*Passage shown*.
=== Section Start ===
PS You can visit my "Getting to know each other" page!
Having been ear assaulted after a 75 minute non stop monologue of my Aspie relative, I can really related to STFU FFS of the NT.
I found out later the monologue isn't really communicating for my benefit, but more verbal mental gymnastics for the speaker. He could have talked to a wall, and actually a wall would have been better. Questions were not welcomed. Any attempted of an question aggravated him. His logic cascade in his head was disrupted. Now he had to go back several paragraphs, rehash them and move forward.
So now, I just tune out at the information dumps after 15 minutes. Most people struggle with active listening after 15 minutes. If this relative is going on 25 minutes, the conservation isn't for my benefit. It's for him. I practice my mindfulness breathing, and tune him out as back ground noise (sorry).
I won't ever tell anyone to shut up to their face, but none can force me to actively listen when the speaker is in TED talk mode, and it's a one way conversation. Very few people are that fascinating.
If your disorder means you need that space to talk, fine. My anxiety rises after 30 minutes of nonstop talking, where I'm held hostage by not being welcomed to jump into the conversation. Then, for my sanity I'm turning you out.
Not all conversations morph into monologues with him. The monologues come out when his anxiety is bad.
=== Section End ===
*Required work*.
[A] Answer these questions using the post above:
(i) How long was the monologue by the writer's relative?
(ii) After how many minutes does the writer now tune out during information dumps?
(iii) When do the relative's monologues come out?
[B] Say whether each statement agrees with the post above. Answer yes or no, and quote the words from the post that decide it.
(i) The writer tells people to shut up to their face.
(ii) Questions were welcomed during the monologue.
(iii) The writer practices mindfulness breathing.
[C] Retype the part of the post above starting at "I found out" and ending at "and move forward.".

*Stored items*.
=== Section Start ===
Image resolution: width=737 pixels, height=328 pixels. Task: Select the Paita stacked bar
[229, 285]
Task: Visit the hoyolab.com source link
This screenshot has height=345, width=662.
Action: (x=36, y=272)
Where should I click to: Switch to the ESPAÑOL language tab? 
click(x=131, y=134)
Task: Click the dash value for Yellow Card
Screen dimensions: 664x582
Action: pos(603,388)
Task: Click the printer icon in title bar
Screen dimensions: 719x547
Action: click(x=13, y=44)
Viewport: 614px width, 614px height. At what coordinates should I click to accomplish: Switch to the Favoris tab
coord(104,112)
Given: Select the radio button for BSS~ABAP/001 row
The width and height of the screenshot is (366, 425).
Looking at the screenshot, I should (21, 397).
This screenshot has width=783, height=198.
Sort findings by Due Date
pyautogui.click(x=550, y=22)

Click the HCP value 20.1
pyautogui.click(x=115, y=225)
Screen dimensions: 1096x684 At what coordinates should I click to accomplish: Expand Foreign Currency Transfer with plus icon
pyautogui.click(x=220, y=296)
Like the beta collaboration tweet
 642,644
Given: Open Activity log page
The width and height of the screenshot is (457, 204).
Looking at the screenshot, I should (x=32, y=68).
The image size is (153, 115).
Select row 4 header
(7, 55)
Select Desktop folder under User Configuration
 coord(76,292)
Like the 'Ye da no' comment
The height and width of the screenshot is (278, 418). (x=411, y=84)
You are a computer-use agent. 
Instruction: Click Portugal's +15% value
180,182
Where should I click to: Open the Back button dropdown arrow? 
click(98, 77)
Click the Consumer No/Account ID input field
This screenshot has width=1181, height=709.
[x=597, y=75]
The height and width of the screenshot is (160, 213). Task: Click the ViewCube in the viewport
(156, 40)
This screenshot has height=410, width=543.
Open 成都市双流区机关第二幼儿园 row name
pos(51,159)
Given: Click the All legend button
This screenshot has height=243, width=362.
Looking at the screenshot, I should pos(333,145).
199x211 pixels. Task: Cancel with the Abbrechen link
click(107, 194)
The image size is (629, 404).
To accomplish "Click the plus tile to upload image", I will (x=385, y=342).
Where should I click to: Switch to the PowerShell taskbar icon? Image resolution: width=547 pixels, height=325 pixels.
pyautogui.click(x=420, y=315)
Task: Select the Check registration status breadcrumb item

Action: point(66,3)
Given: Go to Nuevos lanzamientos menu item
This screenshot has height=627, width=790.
=== Section End ===
*Solutions in order*.
[A]
(i) 75 minutes
(ii) 15 minutes
(iii) When his anxiety is bad

[B]
(i) No: "I won't ever tell anyone to shut up to their face"
(ii) No: "Questions were not welcomed."
(iii) Yes: "I practice my mindfulness breathing"

[C]
I found out later the monologue isn't really communicating for my benefit, but more verbal mental gymnastics for the speaker. He could have talked to a wall, and actually a wall would have been better. Questions were not welcomed. Any attempted of an question aggravated him. His logic cascade in his head was disrupted. Now he had to go back several paragraphs, rehash them and move forward.